One kind of challenge to this argument has come from people who say that, from the original position, one should just maximize overall well-being, since this would maximize the expected well-being of each individual – though, granted, at the risk of being one of the people who are among the worse off. Rawls’ hypothetical contractors are too risk adverse, the criticism goes. One shouldn’t just focus on the worst case scenario, but on the odds overall.

But Rawls, via the veil of ignorance, excludes knowledge of the odds – so this approach never gets off the ground. This does not make Rawls right, of course. It may make the question more visible and, maybe, more tractable, however. Maybe, Rawls should alter this feature of the original position, and, maybe, we should then all be utilitarians – just maximize overall well-being. But consider now the question of how risk adverse you should be when deciding on your total, overall life prospects. Maybe, you should be, as Rawls thinks, completely risk adverse.

If you are pretty well-off, it’s very hard to put yourself in the original position and take seriously that you might not have been so lucky – and so hard to take seriously what you could lose.

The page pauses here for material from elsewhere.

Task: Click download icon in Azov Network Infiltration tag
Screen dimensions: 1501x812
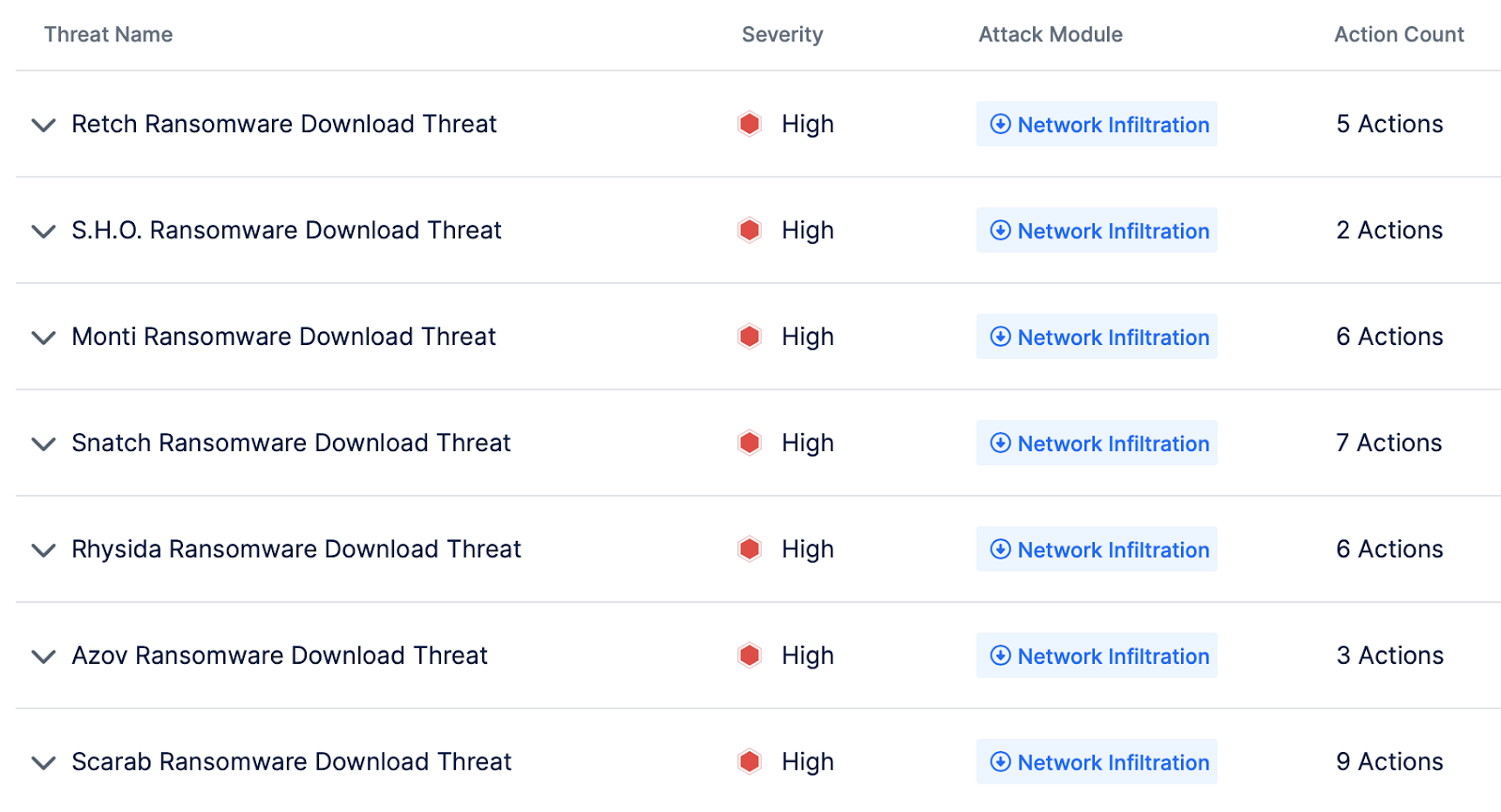Action: [x=1001, y=655]
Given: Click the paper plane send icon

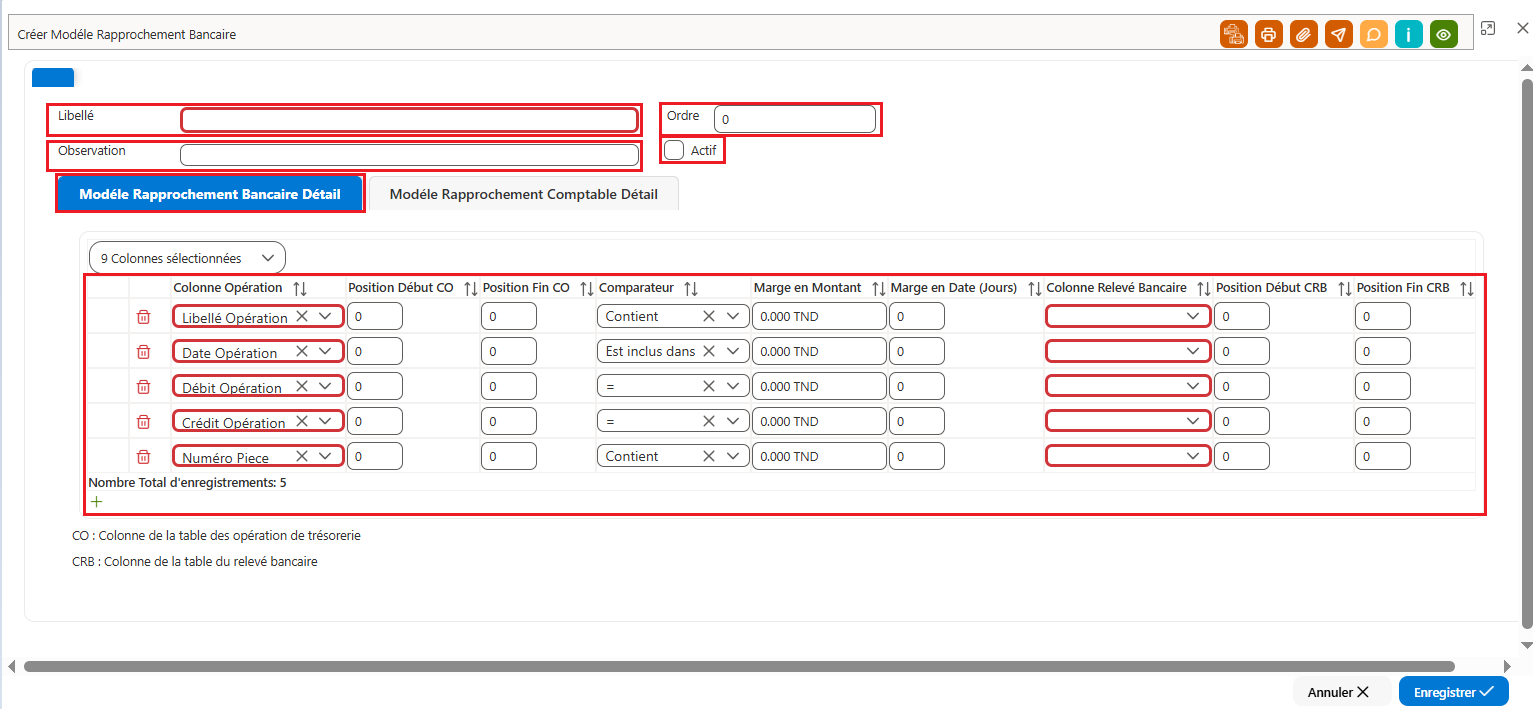Looking at the screenshot, I should coord(1339,34).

Which is everything. The utilitarian argument says that justice can tolerate having some people very poorly off, even living as slaves, if that contributes to a net gain in how everyone else is doing. Is that really acceptable from the point of view of justice?

Rawls says, “Each person possesses an inviolability founded on justice that even the welfare of society as a whole cannot override. For this reason justice denies that the loss of freedom for some is made right by a greater good shared by others. It does not allow that the sacrifices imposed on a few are outweighed by the larger sum of advantages enjoyed by many.”

One more twist. Suppose you buy most of that, but propose this alternative. From the original position, why not choose to have a social minimum, so that no one is too badly off, but otherwise let the distribution of wealth be whatever maximizes the amount of wealth overall? Fair enough. But how do we set the social minimum? Here’s one proposal. The minimum should be set as high as possible. And there’s the difference principle, again.

Don’t get me wrong. The point is not whether the difference principle is the right position to take on what a just distribution of wealth would be. I don’t think it is. (I believe in what I call “range egalitarianism” (no one should fall below a certain minimum of means nor exceed a certain maximum)). The point is that talking about what principles would be the outcome of a hypothetical contract is a pretty good way of talking about which principles are right. The contract doesn’t bind. It models how we might arrive at the correct principles. If features of the contract position are wrong, maybe, we should know the odds of being well-off or the least well-off, for example, or we maybe we should know if we are a woman or a man. But we don’t have to abandon the circumstances of the contract altogether, just change them in the relevant way. And this gives you a new way of asking questions. For example, should our theory of justice vary based on how well-off we are or our gender? Or not?